Berdasarkan analisis ukuran butir pada sampel 1,3,7,8,9,10,11,12 dan 13


memiliki klasifikasi kebundaran sub-angular. Proses pembentukan butir
sedimen yang sub-angular terjadi ketika butir sedimen tersebut mengalami
abrasi dan transportasi yang kurang intensif dibandingkan dengan butir yang
berbentuk rounded dan sub-rounded. Butir sedimen yang sub-angular masih
memiliki sudut-sudut yang tajam dan tidak sebulat atau selicin butir sedimen
yang sub-rounded atau rounded. Hal ini menunjukkan bahwa butir sedimen
tersebut mengalami pengikisan yang lebih sedikit dibandingkan dengan butir
sedimen yang sub-rounded atau rounded. Butir sedimen yang sub-angular
dapat terbentuk di lingkungan yang memiliki energi transportasi yang rendah
dan kondisi substrat yang lebih kasar, seperti di muara sungai atau pantai yang
tidak terlalu terkena arus laut yang kuat. Butir sedimen juga dapat mengalami
pengikisan yang kurang intensif jika kondisi lingkungan transportasi sedimen
terganggu oleh aktivitas manusia atau lingkungan yang stabil. Proses abrasi
dan transportasi yang menghasilkan butir sedimen sub-angular dapat
memakan waktu yang cukup lama, tergantung pada ukuran butir dan kondisi
lingkungan. Butir sedimen sub-angular dapat memberikan petunjuk tentang
kondisi lingkungan selama proses pengendapan batuan sedimen terjadi,
seperti kekuatan arus, kecepatan air, dan sifat substrat di lingkungan tersebut.

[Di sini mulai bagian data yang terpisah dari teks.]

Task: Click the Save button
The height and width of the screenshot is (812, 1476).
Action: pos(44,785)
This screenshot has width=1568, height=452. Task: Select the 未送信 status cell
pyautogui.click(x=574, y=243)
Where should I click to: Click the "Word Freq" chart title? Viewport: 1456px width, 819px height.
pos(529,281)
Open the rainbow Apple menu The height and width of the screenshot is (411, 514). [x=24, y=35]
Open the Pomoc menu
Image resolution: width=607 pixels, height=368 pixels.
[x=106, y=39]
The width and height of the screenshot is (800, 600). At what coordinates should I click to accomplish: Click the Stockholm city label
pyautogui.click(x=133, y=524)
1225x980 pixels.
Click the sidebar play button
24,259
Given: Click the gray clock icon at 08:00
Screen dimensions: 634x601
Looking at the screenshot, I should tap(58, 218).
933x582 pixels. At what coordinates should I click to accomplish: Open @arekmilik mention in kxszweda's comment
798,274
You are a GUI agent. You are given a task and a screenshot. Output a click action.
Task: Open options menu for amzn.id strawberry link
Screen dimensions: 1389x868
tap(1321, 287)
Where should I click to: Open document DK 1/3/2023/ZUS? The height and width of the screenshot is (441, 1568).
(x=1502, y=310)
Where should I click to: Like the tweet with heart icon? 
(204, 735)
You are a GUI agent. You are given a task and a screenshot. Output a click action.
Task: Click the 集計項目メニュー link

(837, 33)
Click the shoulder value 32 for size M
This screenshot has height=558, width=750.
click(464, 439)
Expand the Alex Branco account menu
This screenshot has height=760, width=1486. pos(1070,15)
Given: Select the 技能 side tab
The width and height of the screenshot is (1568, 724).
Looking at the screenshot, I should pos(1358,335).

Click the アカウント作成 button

Berdasarkan analisis ukuran butir pada sampel 4 dan 15 memiliki


klasisikasi kebundran angular. Angular pada butir batuan biasanya terbentuk
melalui proses transportasi dan pengendapan. Ketika batuan asal (parent rock)
dipecahkan atau erosi terjadi, pecahan-pecahan atau fragmen-fragmen batuan
tersebut akan diangkut oleh air, angin, atau gletser. Selama transportasi,
fragmen-fragmen batuan ini saling bertabrakan dan saling tergesek satu sama
lain. Gaya gesekan yang terjadi antara fragmen-fragmen batuan dapat
menggesek dan memotong sudut-sudutnya sehingga menghasilkan fragmen
dengan sudut tajam atau sudut yang sangat lancip. Ketika fragmen-fragmen
ini terendapkan, mereka akan menjadi bagian dari sedimen, yang kemudian
akan mengalami diagenesis menjadi batuan baru. Proses-proses ini akan
menghasilkan batuan dengan butir angular atau sangat kasar, seperti batu
breksi, batu sungai, atau batu gunung api. Kondisi di tempat pengendapan,
seperti energi aliran air atau kecepatan angin, juga dapat mempengaruhi
ukuran dan bentuk butir batuan yang terbentuk. Semakin kuat energi aliran
air atau angin, semakin besar kemungkinan butir batuan menjadi angular dan
kasar.
Berdasarkan analisis ukuran butir pada sampel 5,6 dan 14 memiliki
klasisikasi kebundaran sub-rounded Proses pembentukan butir sedimen yang
berbentuk sub-rounded terjadi ketika butir sedimen tersebut mengalami
abrasi dan transportasi, namun tidak seintensif butir sedimen yang mengalami
proses pembentukan butir yang benar-benar bulat (rounded). Hal ini dapat
terjadi karena butir sedimen yang berukuran besar dan memiliki sudut yang
tajam, lebih tahan terhadap abrasi daripada butir sedimen yang lebih kecil
atau memiliki sudut yang lebih halus. Butir sedimen yang lebih besar dan
memiliki sudut yang tajam cenderung lebih lambat mengalami pengikisan
dan lebih resisten terhadap proses transportasi yang intensif. Kondisi
lingkungan juga dapat mempengaruhi proses pembentukan butir sedimen
yang sub-rounded. Misalnya, lingkungan pengendapan yang kurang turbulent
dan memiliki energi transportasi yang lebih rendah, seperti lingkungan danau
atau laut dalam, dapat menghasilkan butir sedimen yang sub-rounded.